== WORK ORDER ==
With pictures omitted, the line containing "Task: Click the" and all later lines of the records below are to be restated word for word.

== SOURCE DATA ==
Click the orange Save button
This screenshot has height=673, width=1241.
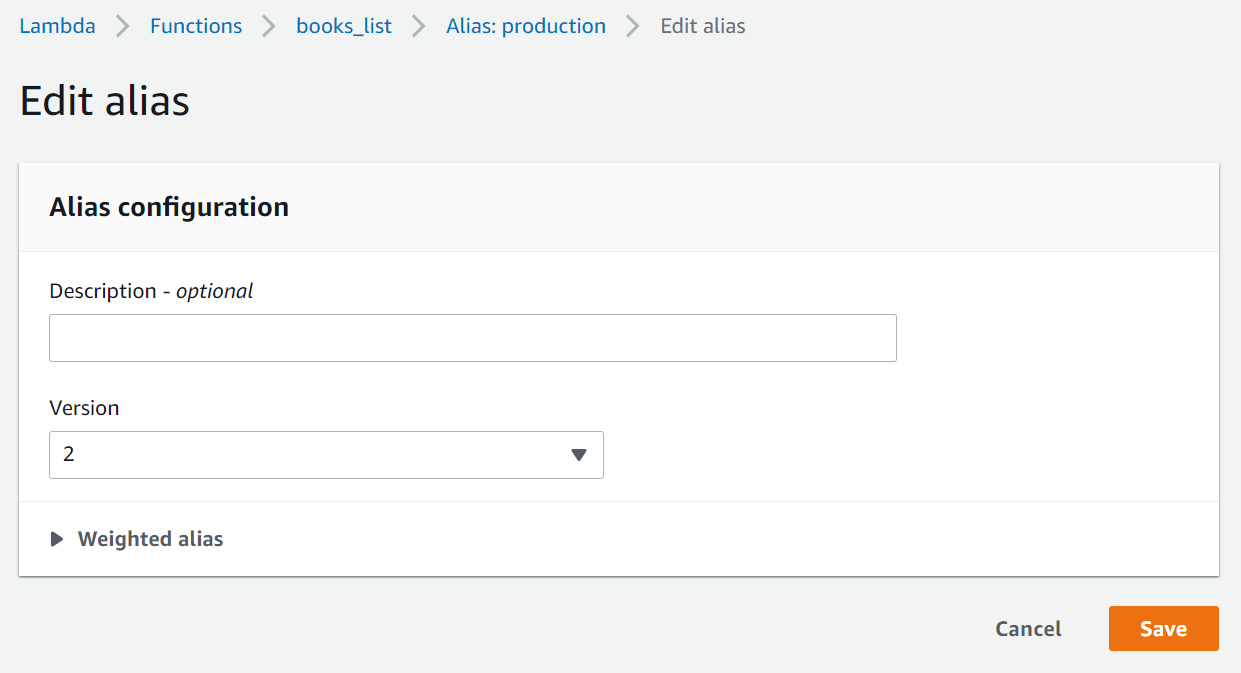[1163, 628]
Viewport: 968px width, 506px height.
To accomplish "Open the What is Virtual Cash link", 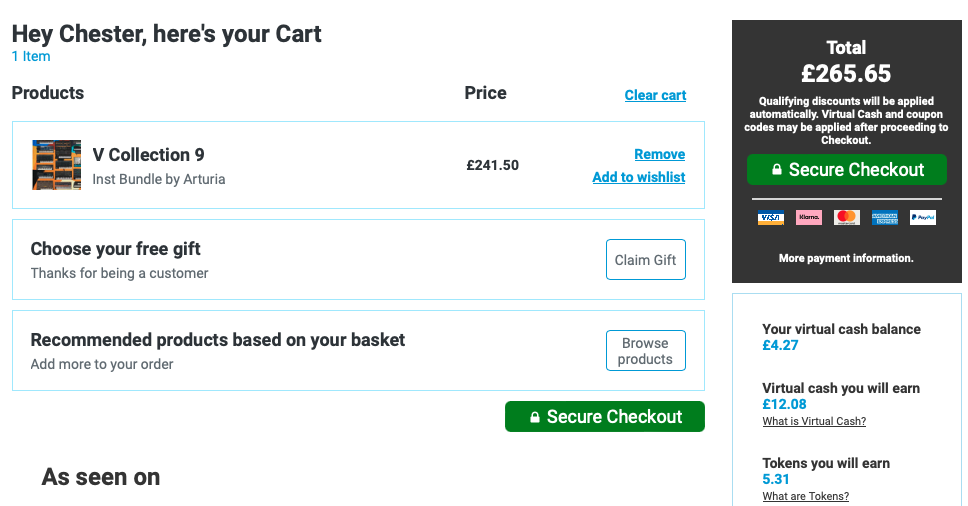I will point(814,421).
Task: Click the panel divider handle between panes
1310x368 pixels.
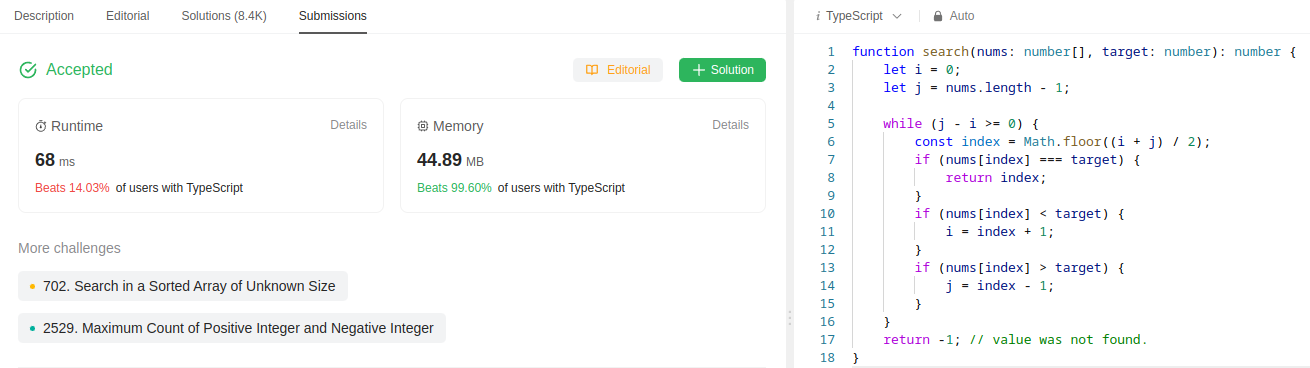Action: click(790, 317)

== ANSWER FOR THIS EXERCISE ==
Task: Click the panel divider handle between panes
1310x368 pixels.
Action: click(790, 317)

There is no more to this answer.